### YOUR ASSIGNMENT
Within the records that follow, determine how many lines include the word "will". State the number and nothing further.

==== TASK INPUTS ====

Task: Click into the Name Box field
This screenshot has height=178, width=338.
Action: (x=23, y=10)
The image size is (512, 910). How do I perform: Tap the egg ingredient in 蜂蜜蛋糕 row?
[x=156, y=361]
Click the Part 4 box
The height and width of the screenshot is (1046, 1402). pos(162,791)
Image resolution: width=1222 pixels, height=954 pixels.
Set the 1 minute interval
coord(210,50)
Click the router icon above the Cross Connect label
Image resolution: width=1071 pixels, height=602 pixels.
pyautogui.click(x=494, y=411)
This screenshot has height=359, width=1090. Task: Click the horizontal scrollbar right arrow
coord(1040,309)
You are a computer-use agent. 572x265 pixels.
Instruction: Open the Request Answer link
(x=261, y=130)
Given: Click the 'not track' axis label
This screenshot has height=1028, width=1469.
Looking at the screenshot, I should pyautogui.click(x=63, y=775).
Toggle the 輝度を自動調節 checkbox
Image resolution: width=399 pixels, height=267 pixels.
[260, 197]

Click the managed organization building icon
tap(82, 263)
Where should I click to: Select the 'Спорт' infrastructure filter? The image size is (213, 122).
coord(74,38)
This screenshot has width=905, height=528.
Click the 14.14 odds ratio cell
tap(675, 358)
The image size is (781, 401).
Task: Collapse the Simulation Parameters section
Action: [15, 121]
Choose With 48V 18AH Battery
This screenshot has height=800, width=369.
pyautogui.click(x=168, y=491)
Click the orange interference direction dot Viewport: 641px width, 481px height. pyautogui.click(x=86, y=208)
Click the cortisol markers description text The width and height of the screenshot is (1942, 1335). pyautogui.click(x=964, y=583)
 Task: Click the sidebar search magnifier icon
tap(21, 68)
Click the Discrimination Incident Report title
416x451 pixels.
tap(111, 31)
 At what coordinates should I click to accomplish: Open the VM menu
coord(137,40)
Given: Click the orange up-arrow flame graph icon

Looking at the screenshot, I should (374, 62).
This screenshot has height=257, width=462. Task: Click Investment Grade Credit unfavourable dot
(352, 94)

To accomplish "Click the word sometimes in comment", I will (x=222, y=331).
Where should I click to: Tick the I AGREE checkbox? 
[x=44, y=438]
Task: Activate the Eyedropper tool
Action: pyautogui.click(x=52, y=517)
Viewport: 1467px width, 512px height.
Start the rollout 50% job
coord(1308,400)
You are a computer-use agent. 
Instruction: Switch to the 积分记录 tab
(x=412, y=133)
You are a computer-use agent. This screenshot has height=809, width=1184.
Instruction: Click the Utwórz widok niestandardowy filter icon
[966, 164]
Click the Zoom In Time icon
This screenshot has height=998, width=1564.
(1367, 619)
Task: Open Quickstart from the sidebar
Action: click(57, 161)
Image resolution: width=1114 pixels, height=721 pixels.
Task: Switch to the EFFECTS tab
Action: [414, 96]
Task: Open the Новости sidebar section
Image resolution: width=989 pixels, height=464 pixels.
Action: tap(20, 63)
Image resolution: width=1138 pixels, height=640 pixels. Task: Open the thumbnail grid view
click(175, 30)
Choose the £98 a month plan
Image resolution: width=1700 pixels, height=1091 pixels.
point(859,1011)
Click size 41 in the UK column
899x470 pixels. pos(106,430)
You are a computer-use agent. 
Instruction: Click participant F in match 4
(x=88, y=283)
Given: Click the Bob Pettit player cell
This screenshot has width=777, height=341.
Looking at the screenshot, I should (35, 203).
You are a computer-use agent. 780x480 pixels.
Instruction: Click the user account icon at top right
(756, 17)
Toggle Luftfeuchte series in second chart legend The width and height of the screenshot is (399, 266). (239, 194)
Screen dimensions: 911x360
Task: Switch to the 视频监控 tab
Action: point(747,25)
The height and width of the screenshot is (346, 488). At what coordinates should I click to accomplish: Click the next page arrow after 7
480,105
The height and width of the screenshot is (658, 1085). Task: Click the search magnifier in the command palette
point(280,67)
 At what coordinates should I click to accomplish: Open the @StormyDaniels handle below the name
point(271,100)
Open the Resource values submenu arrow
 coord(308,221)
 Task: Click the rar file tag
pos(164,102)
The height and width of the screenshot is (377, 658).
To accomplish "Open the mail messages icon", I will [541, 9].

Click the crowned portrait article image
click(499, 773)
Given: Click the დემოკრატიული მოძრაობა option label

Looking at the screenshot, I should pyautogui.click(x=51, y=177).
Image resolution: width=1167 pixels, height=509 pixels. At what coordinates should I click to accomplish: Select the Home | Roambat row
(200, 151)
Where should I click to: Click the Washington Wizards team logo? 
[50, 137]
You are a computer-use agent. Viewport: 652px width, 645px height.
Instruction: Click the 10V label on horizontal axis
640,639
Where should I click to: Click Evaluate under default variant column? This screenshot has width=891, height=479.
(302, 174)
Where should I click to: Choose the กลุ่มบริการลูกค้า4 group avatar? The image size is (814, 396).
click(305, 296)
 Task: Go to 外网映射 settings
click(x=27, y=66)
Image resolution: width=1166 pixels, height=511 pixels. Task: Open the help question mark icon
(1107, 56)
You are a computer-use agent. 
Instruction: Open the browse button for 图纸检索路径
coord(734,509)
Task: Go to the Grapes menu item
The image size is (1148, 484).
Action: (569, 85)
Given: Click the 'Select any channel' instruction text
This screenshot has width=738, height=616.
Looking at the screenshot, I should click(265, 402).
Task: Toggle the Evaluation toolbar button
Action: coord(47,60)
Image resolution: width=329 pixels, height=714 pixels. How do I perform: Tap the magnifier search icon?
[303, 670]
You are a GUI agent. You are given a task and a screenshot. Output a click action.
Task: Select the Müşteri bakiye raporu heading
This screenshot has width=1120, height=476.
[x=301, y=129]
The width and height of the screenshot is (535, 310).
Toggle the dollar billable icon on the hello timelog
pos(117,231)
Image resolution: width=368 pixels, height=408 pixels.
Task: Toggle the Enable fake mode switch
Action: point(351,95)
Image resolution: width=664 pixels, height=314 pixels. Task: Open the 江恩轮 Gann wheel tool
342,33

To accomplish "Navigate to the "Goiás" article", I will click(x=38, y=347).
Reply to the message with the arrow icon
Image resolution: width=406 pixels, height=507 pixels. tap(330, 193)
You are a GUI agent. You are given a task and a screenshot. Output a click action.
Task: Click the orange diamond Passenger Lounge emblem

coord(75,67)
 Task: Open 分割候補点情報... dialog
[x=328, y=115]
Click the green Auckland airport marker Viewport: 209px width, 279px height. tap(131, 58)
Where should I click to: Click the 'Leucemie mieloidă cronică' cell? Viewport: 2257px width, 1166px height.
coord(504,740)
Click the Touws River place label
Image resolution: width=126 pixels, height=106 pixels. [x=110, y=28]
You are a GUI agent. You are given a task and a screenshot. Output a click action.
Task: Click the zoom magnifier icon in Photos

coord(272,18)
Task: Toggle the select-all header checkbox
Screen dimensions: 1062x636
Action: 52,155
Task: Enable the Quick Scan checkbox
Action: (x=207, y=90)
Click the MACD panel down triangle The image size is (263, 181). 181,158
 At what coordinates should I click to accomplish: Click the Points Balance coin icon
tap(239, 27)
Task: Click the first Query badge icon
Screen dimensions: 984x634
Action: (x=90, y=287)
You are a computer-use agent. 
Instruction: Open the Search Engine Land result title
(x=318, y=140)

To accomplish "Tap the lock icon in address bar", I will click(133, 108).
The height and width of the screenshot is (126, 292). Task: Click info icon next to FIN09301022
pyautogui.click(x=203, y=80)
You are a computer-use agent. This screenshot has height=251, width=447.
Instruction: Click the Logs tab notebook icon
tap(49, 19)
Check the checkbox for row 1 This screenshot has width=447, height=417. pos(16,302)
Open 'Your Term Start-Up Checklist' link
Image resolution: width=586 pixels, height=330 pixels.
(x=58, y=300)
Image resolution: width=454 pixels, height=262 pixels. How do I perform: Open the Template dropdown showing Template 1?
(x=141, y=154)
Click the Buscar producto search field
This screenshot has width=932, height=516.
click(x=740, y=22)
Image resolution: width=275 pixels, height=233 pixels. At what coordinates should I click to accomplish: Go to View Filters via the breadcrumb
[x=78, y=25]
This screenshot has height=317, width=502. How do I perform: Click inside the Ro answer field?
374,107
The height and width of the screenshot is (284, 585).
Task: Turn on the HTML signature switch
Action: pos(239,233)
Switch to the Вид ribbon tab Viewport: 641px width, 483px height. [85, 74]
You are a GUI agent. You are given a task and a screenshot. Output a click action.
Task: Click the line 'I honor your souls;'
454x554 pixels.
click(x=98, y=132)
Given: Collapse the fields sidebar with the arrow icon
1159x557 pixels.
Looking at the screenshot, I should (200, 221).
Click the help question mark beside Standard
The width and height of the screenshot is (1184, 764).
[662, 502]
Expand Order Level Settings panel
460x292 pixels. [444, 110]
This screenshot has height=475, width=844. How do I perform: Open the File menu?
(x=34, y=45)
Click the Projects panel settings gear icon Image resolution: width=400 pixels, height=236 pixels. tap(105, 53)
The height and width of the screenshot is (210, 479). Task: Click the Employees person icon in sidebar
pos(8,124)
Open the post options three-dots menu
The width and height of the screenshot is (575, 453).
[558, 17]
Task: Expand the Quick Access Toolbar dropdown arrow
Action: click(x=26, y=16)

====

### TASK ANSWER
4